Tuesday, April 8, 2008

For many of you, taking out student loans is a necessary part of going to college. You're probably already receiving letters and e-mails from student lenders, highlighting the "benefits" of their student loan program. It's no easy task sorting through all your options.

Which Student Loan is Best

Navigating your way through the maze of private student loan options can be difficult, even if you're a math genius. One lender is offering you money back when you graduate. Another lender lowers your interest rate if you set up bill payment by auto-debiting your bank account. How do you decide which student loan is best for you?

Student Loan Marketplace

It just so happens that CollegeToolkit.com now has a tool to help you make apples-to-apples comparisons of Stafford, PLUS, and Private loans. It can be difficult to compare loans that may have different interest rates, origination fees, and borrower benefits. Student loans have lots of moving parts and figuring out which option is better for you can be a dizzying task.

Our Student Loan Marketplace makes it easy for you to find a whole bunch of loan options in one place and then compare them side-by-side. We even help you make sense of all the ins and outs by providing a single number called a Loan Cost Index that you can use to make comparisons about which loan may be the best for you.

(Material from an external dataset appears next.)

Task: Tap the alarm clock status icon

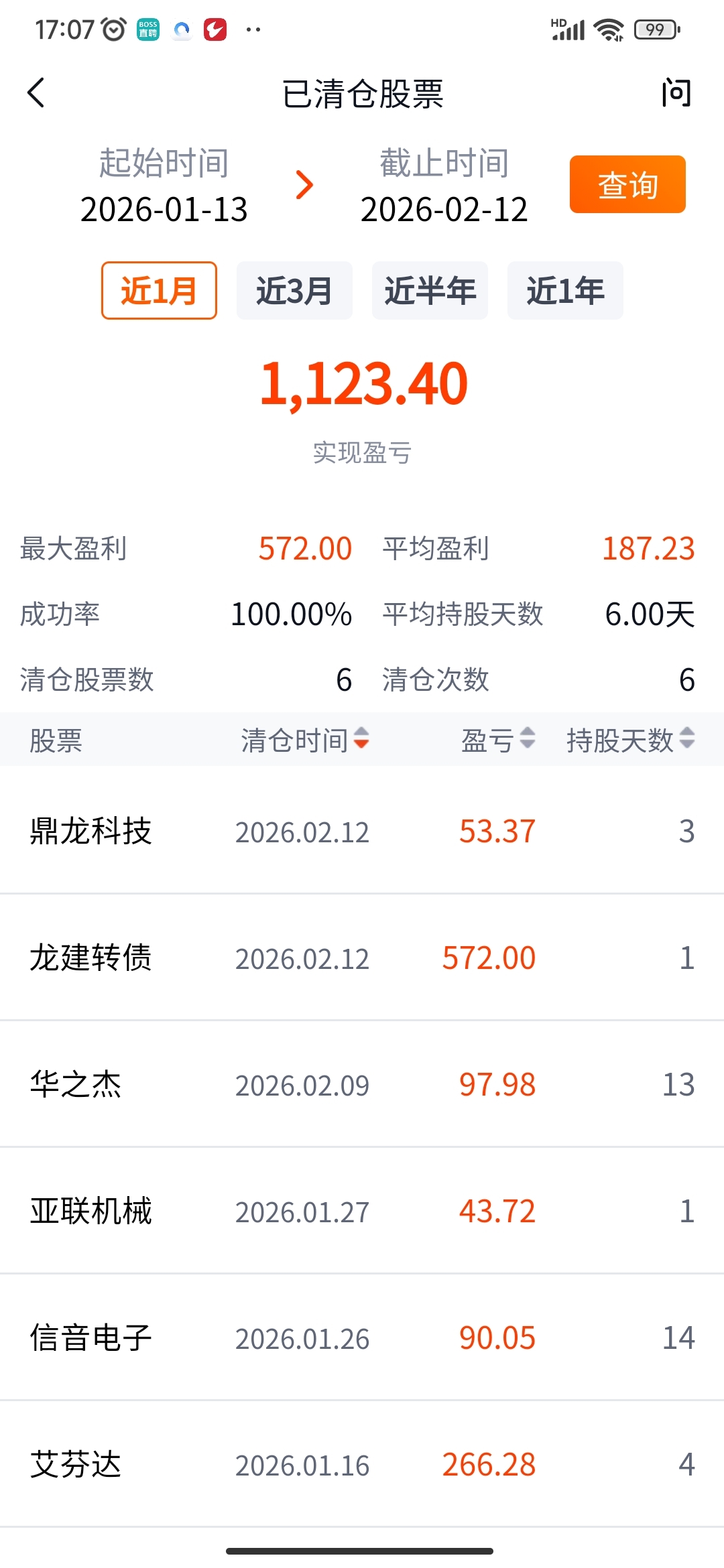Action: [x=113, y=29]
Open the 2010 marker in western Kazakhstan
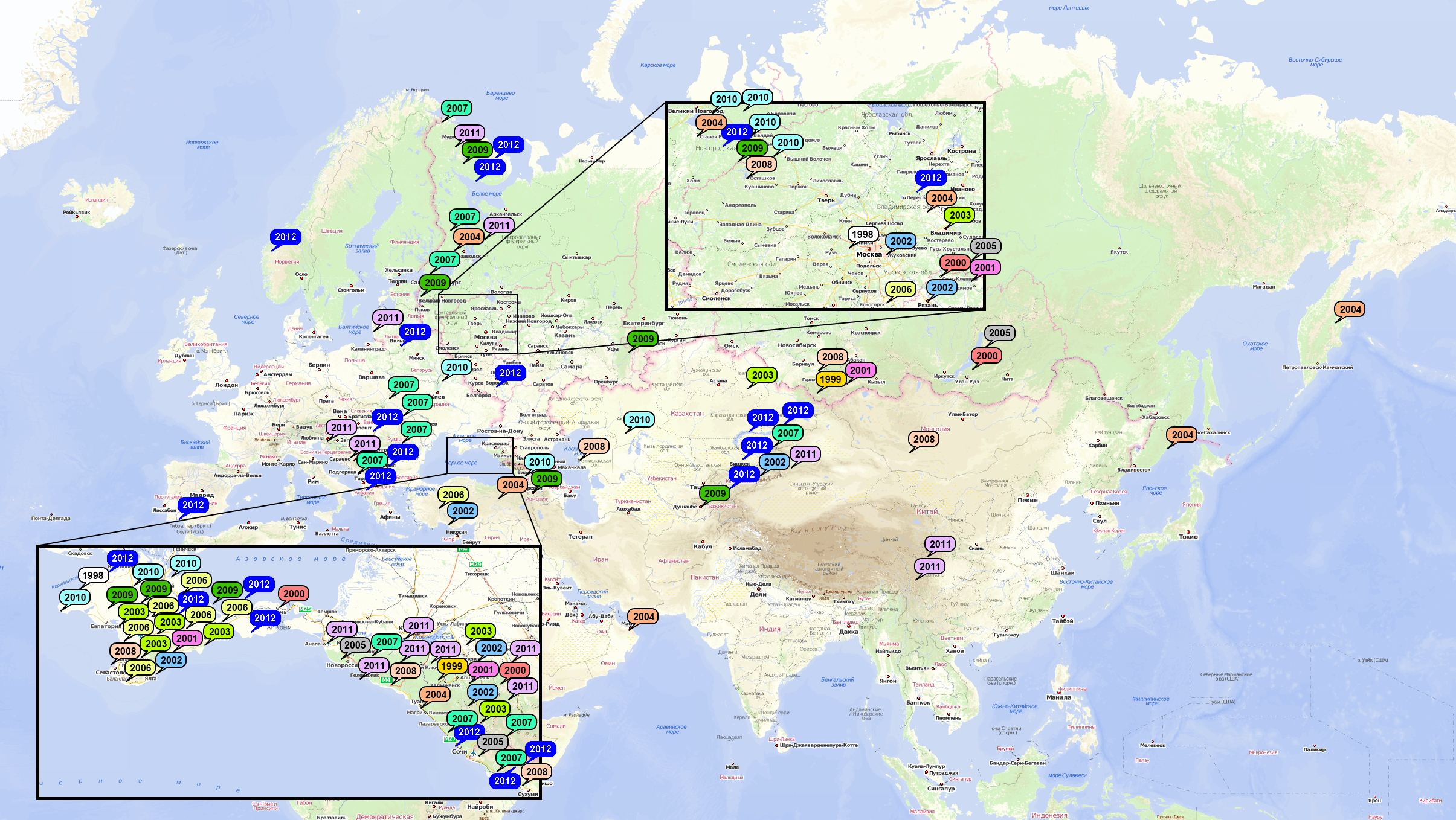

What is the Loan Cost Index?

Our Loan Cost Index gives you a quick sense of how costly a loan is (in today's dollars). Think of it as kind of like a price tag for a student loan, the lower the number the better. We want to help you become a bargain hunter when it comes to student loans.

Let's walk you through a quick example. You select a student loan with a Loan Cost Index of 125. That means that for every $100 in student loans that you take out, you will be repaying $125 (in today's dollars). Our Loan Cost Index takes into account the interest rate of the loan, any borrower benefits for the student loan, and any upfront fees as well as other factors like in-school and grace periods.

The Loan Marketplace also lets you customize the results. If you want to exclude all borrower benefits, you can. If you plan on making interest payments for your private loan while in school, that's possible, too.

The Loan Marketplace is intended to help you make good decisions when it comes to picking the best student loan for you and your parents.

A Word of Advice about Student Loans

One thing we hope you keep in mind before you start your search for private loans, make sure you take advantage of more affordable funding options first. That includes, searching for scholarships and taking advantage of federal loan programs like Stafford loans. Once you've done that, you're ready to turn your attention to private loans.